Protocol safety
This page describes how Oxia’s replication protocol enforces the guarantees listed in the consistency model. It’s intended for operators and contributors who need to reason about what happens during leader failover or network partition, not for application developers using the client SDK.
Invariants
The replication protocol maintains three invariants under all failure schedules. The external guarantees follow from them.
-
Prefix agreement. All replicas of a shard agree on the committed log prefix. If an entry is committed at index i on one replica, every replica that has committed index i has the same entry there.
-
Commit implies quorum persistence. An entry is committed only after it has been durably appended on a quorum of replicas. This is what makes acknowledged operations survive minority crashes.
-
Term monotonicity and write fencing. Every leadership change increments a coordinator-managed shard term. Replicas accept writes only from the current-term leader, and a leader never commits entries tagged with an older term. Committed entries therefore form a single history across all leader transitions.
Single-leader safety
Invariant 3 is what prevents split-brain. Two leaders at different terms cannot both commit conflicting entries because each replica’s log is tagged with a term and replicas only accept entries from the current-term leader. The coordinator enforces that terms are strictly monotonic and that a new term is published only after the old leader has been fenced, so the system never has two active committing leaders at the same term — whatever the network does.
Leader failover
When a shard’s leader fails or becomes unreachable, the coordinator chooses a replacement from the remaining replicas. The chosen replica is the one with the longest committed prefix — guaranteed by prefix agreement to contain every acknowledged entry.
The coordinator then:
- Advances the shard term.
- Publishes the new leader assignment.
- Instructs followers to catch up to the new leader’s log before accepting further operations.
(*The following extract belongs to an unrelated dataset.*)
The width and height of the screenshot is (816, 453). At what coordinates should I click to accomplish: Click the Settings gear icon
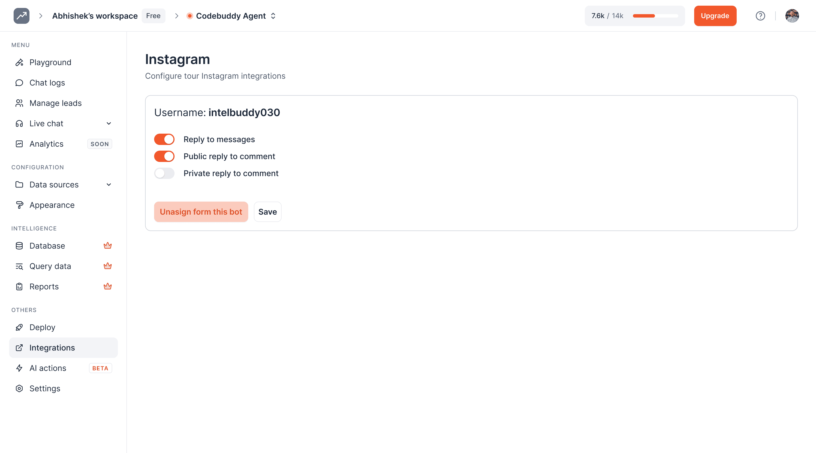(x=19, y=388)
Clients that were talking to the old leader receive a not-leader error, re-resolve the current leader through the coordinator, and retry. Acknowledged writes are preserved across failover; a write that was in flight and never acknowledged may or may not have committed, and the client’s retry settles which.
Validation
Oxia layers three complementary validation techniques against these invariants, each covering a different failure mode:
-
Protocol model checking. The single-shard replication protocol is formalised in TLA+. Model checking explores all interleavings of log replication, term advancement, quorum commitment, and failover, verifying prefix agreement, single-leader enforcement, and monotonic term progression.
-
Implementation testing. The production Go code is continuously tested with Maelstrom, which runs a real multi-node Oxia binary under adversarial schedules (message loss, delays, reordering) and checks linearizability using the Jepsen validation engine.
-
Real-world deployment. Fault injection with Chaos Mesh in Kubernetes exercises crashes, pod restarts, and network partitions against a production-like cluster, confirming that leader failover and session semantics hold under realistic operational conditions.
Together these establish protocol safety formally, implementation correctness empirically, and deployment correctness in the environment Oxia is actually run in.